5325：Crazy Bobo

Bobo has a tree,whose vertices are conveniently labeled by 1,2,...,n.Each node has a weight $w_i$. All the weights are distrinct.
A set with m nodes ${v_1,v_2,...,v_m}$ is a Bobo Set if:
- The subgraph of his tree induced by this set is connected.
- After we sort these nodes in set by their weights in ascending order,we get ${u_1,u_2,...,u_m}$,(that is,$w_{u_i} < w_{u_{i+1}}$ for i from 1 to m-1).For any node $x$ in the path from $u_i$ to $u_{i+1}$(excluding $u_i$ and $u_{i+1}$),should satisfy $w_x < w_{u_i}$.
Your task is to find the maximum size of Bobo Set in a given tree.
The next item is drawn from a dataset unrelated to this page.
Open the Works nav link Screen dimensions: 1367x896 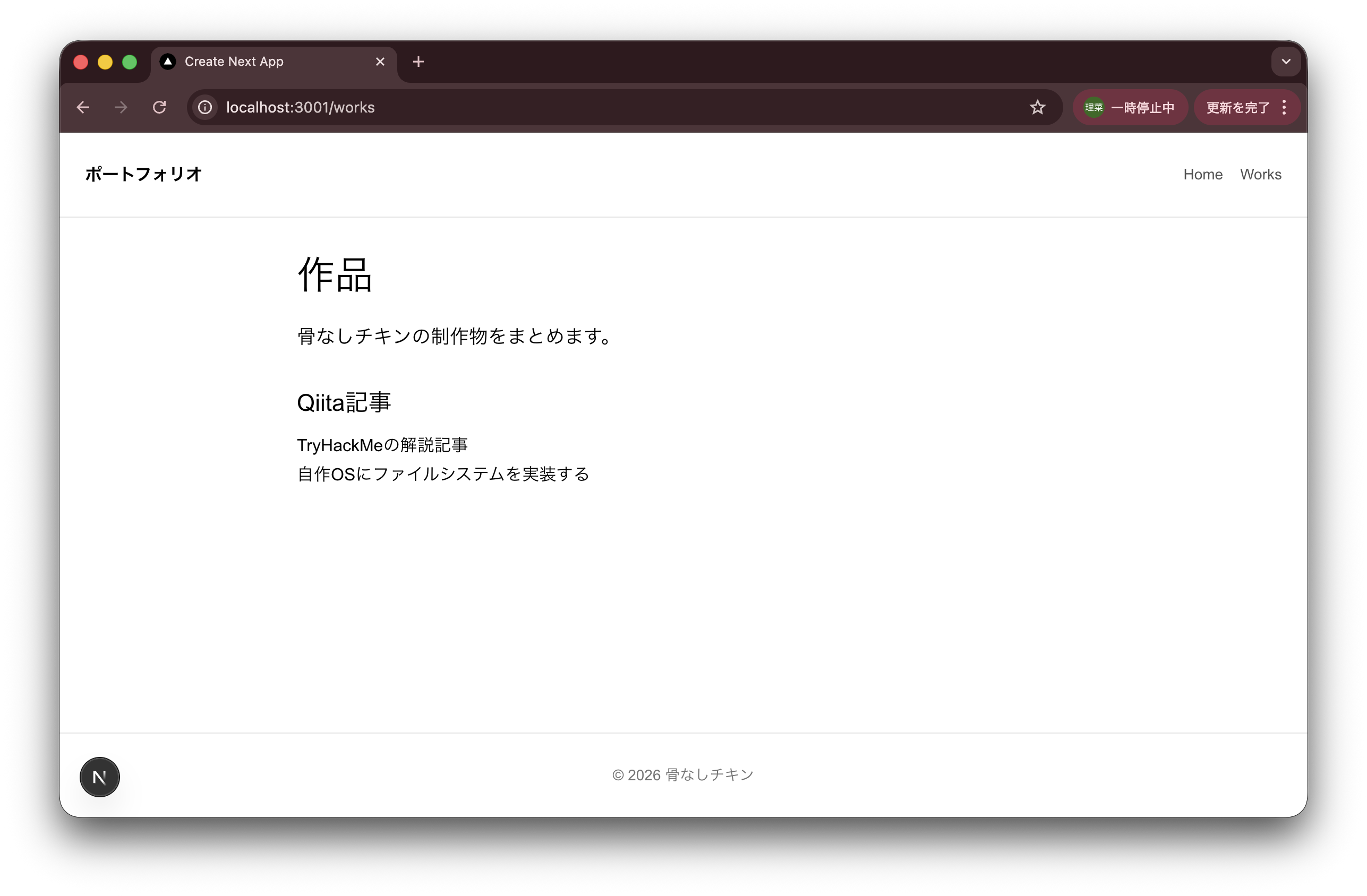tap(1260, 175)

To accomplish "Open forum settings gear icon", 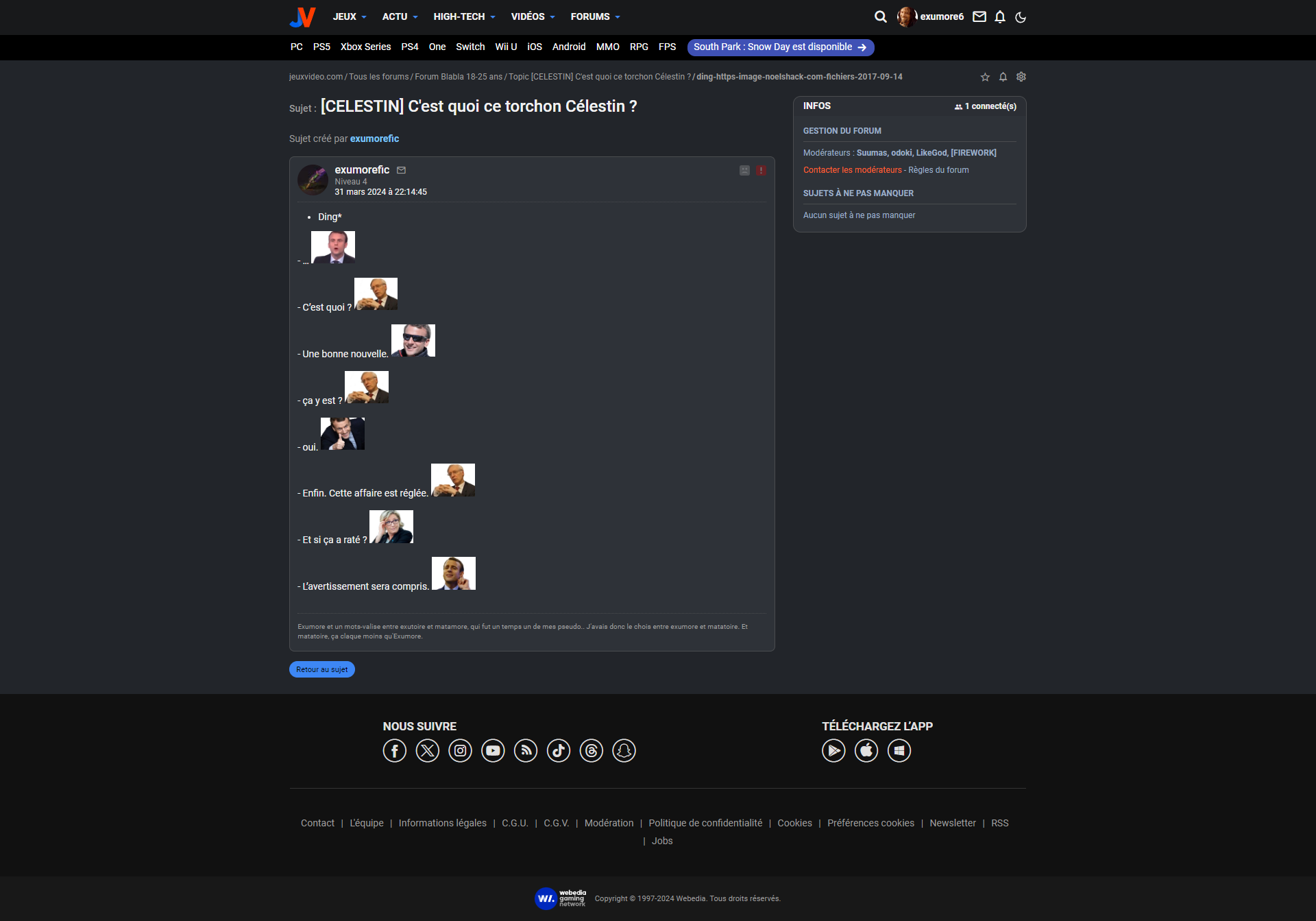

The input consists of several tests. For each tests:
The first line contains a integer n ($1 \leq n \leq 500000$). Then following a line contains n integers $w_1,w_2,...,w_n$ ($1 \leq w_i \leq 10^9$,all the $w_i$ is distrinct).Each of the following n-1 lines contain 2 integers $a_i$ and $b_i$,denoting an edge between vertices $a_i$ and $b_i$ ($1 \leq a_i,b_i \leq n$).
The sum of n is not bigger than 800000.

For each test output one line contains a integer,denoting the maximum size of Bobo Set.